Il regista De Santis, in cerca della
protagonista del film che aveva in animo di girare, aveva già fatto decine di
‘provini’ senza trovare quel che faceva al caso suo.
Il film sarebbe stato ideologicamente di
sinistra, intendeva cioè denunciare all’opinione pubblica la condizione delle
mondine della Val Padana, che, sottoposte a un lavoro massacrante, erano
sottopagate: uno sfruttamento vero e proprio, perpetrato su giovani, determinatissime
a portare a casa un tozzo di pane.
Pare, se non ricordo male, che un provino
l’avesse fatto pure a te. T’eri presentata con i capelli gonfi, cotonati: venisti
immediatamente scartata. Senonché – quando si dice il caso o il destino, vallo
a sapere – lo stesso regista ebbe una sera ad incontrarti per strada, una serata
da diluvio universale: i capelli, del tutto lisciati, misero nel dovuto risalto
il bellissimo, luminoso tuo volto.
Non c’era più motivo di cercare: scelta
fatta, la protagonista di Riso amaro
era stata trovata.
Si era negli anni a ridosso della seconda
guerra mondiale. L’Italia tutta, dall’Alpi al Lilibeo, percorsa da fermenti,
fremiti, slanci di vitalità, dopo avere attraversato tutte le sofferenze, i
patimenti, le ristrettezze che la guerra, ogni guerra, comporta, aveva una
voglia matta di rialzarsi, risorgere, riprendere una vita normale, tornare alle
vecchie abitudini, e, insieme, imprimere un avviamento nuovo, anzi una svolta
alla propria storia.
La tua immagine di florida ventenne
(avresti fatto parte del gruppo ristretto delle cosiddette ‘maggiorate fisiche’
insieme alla Lollo, alla Loren, alla Pampanini e a quant’altre) che balla
nell’aia, con un fil di fieno tra i denti, uno sfrenato boogie-woogie, ancheggiando
sinuosamente e seduttivamente, occhio malizioso promettente chissà che delizie,
col bieco bandito Gassman, dal volto appena difeso da un cappellaccio, è di
quelle scene destinate a diventare oggetto di culto da parte degli
appassionati.
Il film ebbe uno straordinario successo e,
come si dice in gergo, sbancò ai botteghini. Anche se lo stesso regista, rivelando
un notevole spirito autocritico, parlò di un «fumettone».

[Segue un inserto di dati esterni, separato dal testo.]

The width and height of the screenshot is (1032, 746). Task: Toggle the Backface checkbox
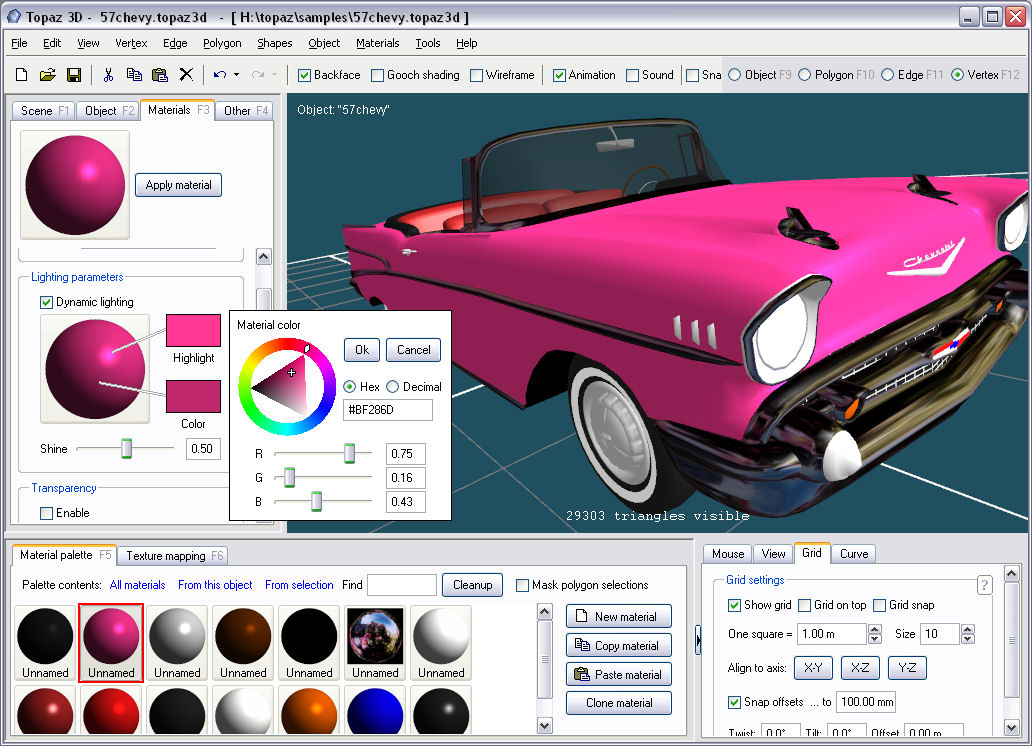(305, 75)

Di lì in poi la tua carriera
cinematografica ebbe il vento in poppa, e passasti di successo in successo.
Negli anni la tua bellezza prorompente si
era affinata, il tuo viso s’era fatto quasi etereo, d’una luminosità tutta sua.
Chi non ricorda “arriva il negro zumbon
che balla allegro il bajon”, dove prestavi i moti ritmici del tuo splendido
corpo alla voce cristallina di Flo Sandon’s.
Hai conosciuto i più importanti registi e
sei diventata una star internazionale. Tutto questo, tuttavia, non reggeva con
l’attitudine a vivere una vita familiare serena, con tuo marito, l’importante
produttore napoletano De Laurentiis, e coi tuoi tre figli, due femmine e un
maschio.
Ma il destino era in agguato, pare non
aspettasse che il momento buono per riscuotere a prezzo maggiorato la gioia, la
felicità che t’era stata data. Gli antichi greci avrebbero trovato al riguardo
una riprova dello φθόνος τῶν θεῶν, l’invidia degli dei: quasi che essi non ce
la facciano proprio a sopportare che un mortale sia di loro più felice.
Accadde l’ineluttabile. Nell’aereo che
andò a schiantarsi al suolo c’era tra i passeggeri il tuo amatissimo figlio
ventenne.
La “elaborazione del lutto”, di cui si
parla e, a volte, si straparla, in casi come questo, non fu lunga. Fu eterna. E
minò la tua salute alla radice, in modo irreversibile.
Per te, che avevi già accusato degli
scompensi cardiaci (un cuore capriccioso, piuttosto ballerino), fu il colpo di
grazia, quello definitivo che si dà in una esecuzione capitale, per sincerarsi
che la morte sia effettivamente sopraggiunta.
Bellissima (bellissimo anche il nome, evocante
il verde della silva), bellissima e sventurata,
tu, Silvana mia, hai un posto privilegiato nel mio cuore. Che t’ama, t’ama,
t’ama. D’un amore disperato, dolente, folle.